Women and Conscientious Objection: Ferda’s Story
Return to Conscientious Objection: A Practical Companion for Movements
In an extract reproduced from WRI's 2010 anthology of women conscientious objectors, Ferda Ülker, a feminist, LGBT, and antimilitarist activist, as well as one of the first women to declare herself a conscientious objector in Turkey, explains how she came to make the decision to do so in 2005, and the gender dynamics she encountered along the way. Her declaration itself is also included.
Conscientious objection has been associated with men who declare themselves conscientious objectors. The issue has been molded and defined by them, most importantly by the compulsory military service duty they face. We women saw ourselves not as agents but supporters of the struggle. As we got involved however, we started to see the crucial importance of women's inclusion in the conscientious objectors' struggle. On the other hand, it still took us a long time to find the courage to say ‘yes, here we are’. One of the reasons for this may be the militarist culture which has had its effect on us. Having been raised in this cultural environment, even when we participate in oppositional movements, we may fail to get rid of the marks of it. We get fearful as women even when we are a part of the oppositional movement's gatherings. When we come up with a claim and need to make it, we wait to make our point intact, clear enough to deny any space for discussion. But time passes while we wait.
We failed to argue that conscientious objection is not an area limited and peculiar to men, that if accepted as such this might lead us into sexism and that conscientious objection, though it points to the army and military duty, still necessitates a broader perspective. It has taken a considerable amount of time for women to pluck up our courage and come out with our views. On May 15, 2004, at the first 'Militourism' gathering in Turkey, five women friends declared their conscientious objection. Their courage despite the criticisms levelled at them, which implied 'OK, what is it to do with you?' encouraged more of us to declare our conscientious objections later on. Currently, there are 62 conscientious objectors in Turkey and 13 of them are women. These numbers may seem small but when the short history of this struggle and the effect of militarist culture are taken into account, it is not to be underestimated.
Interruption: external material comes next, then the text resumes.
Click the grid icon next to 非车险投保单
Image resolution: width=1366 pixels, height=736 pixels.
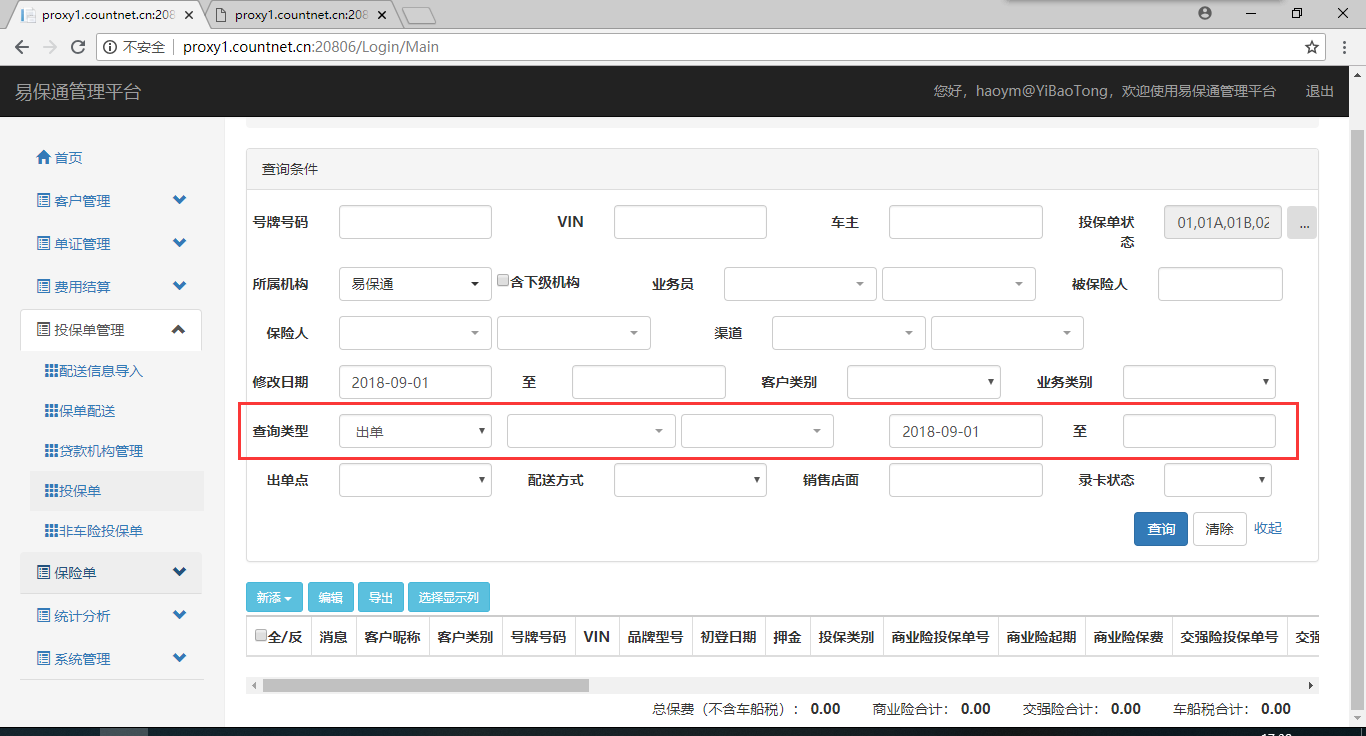(x=51, y=531)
What happened to make women pluck up their courage and 'come out' as conscientious objectors? In my opinion, the main reason for this was that we reached a point where we had to decide whether we wanted to stand up and be counted. What we were fighting for was more than to be associated solely with demanding exemptions from military service for conscientious objector men. It would be possible to broaden the agenda of conscientious objection only through the appearance of women in the struggle and questions being asked. Yet we were expecting a difficult process and we were waiting for the suitable time. For me the right time came when some ‘pioneer’ women appeared and came out before me. For those five women, on the other hand, the right time was the National Tourism Festivity preparations which had taken a great deal of time and which had excited all of us. That all five women had decided to acknowledge their objection together can be accounted for by their togetherness encouraging them. We knew that there would be many 'why' questions but we had come up with and matured our answers to such questions over the past years. The time had come.
Men still try to explain women’s role in the conscientious objection movement as her being a wife, sister, or mother to a male conscientious objector. This view has been generally accepted. Even if no such connection exists, men say 'maybe the woman has a close friend among male conscientious objectors'. But obviously all these reasons for women’s involvement in the conscientious objection movement define women's existence as necessarily relative to men. Our declarations elaborate why we are here, in the struggle, on our own terms. Of course we support the stances of male conscientious objectors refusing to comply with compulsory military service, as everybody else sensitive to the issue does. But what we do primarily is make visible the militarism which penetrates all sectors of social life and social relations. We want it to be clearly visible, so that we can fight against it.
Since I have defined myself as an anti-militarist and a feminist, naturally, I believe I am an objector. By means of this declaration, I turn this 'informal' situation into a 'formal' situation!
The conscientious objection movement is not only a struggle against 'compulsory conscription'. This expression includes a wider dimension. And we, women, have a bigger voice and status, than only being a 'supporter' of the movement. Conscientious objection is the direct opposition of militarism and every aspect it entails. Militarist thought does not only remain within the border of the military, but it envisions a military world that affects daily life. And in this world, women are degraded and disregarded. Her status is always positioned behind, even though occasionally circumstances require her to further her position. Its terms are: authority, hierarchy, and obedience.
These expressions are very familiar and significant to us, women.
These are the well known barriers of a world that continuously pushes us back. Militarism is always like an unannounced and shameless guest in every aspect of life, especially for women living in this geography; in the streets, at home, at work, in our relationships, at our fields of struggle, and everywhere.
I declare that, today, as much as before, I shall defy every secret and obvious form of militarism and to show solidarity with anyone who defies militarism.
As much as militarism is determined to affect my life, I am determined to continue my struggle.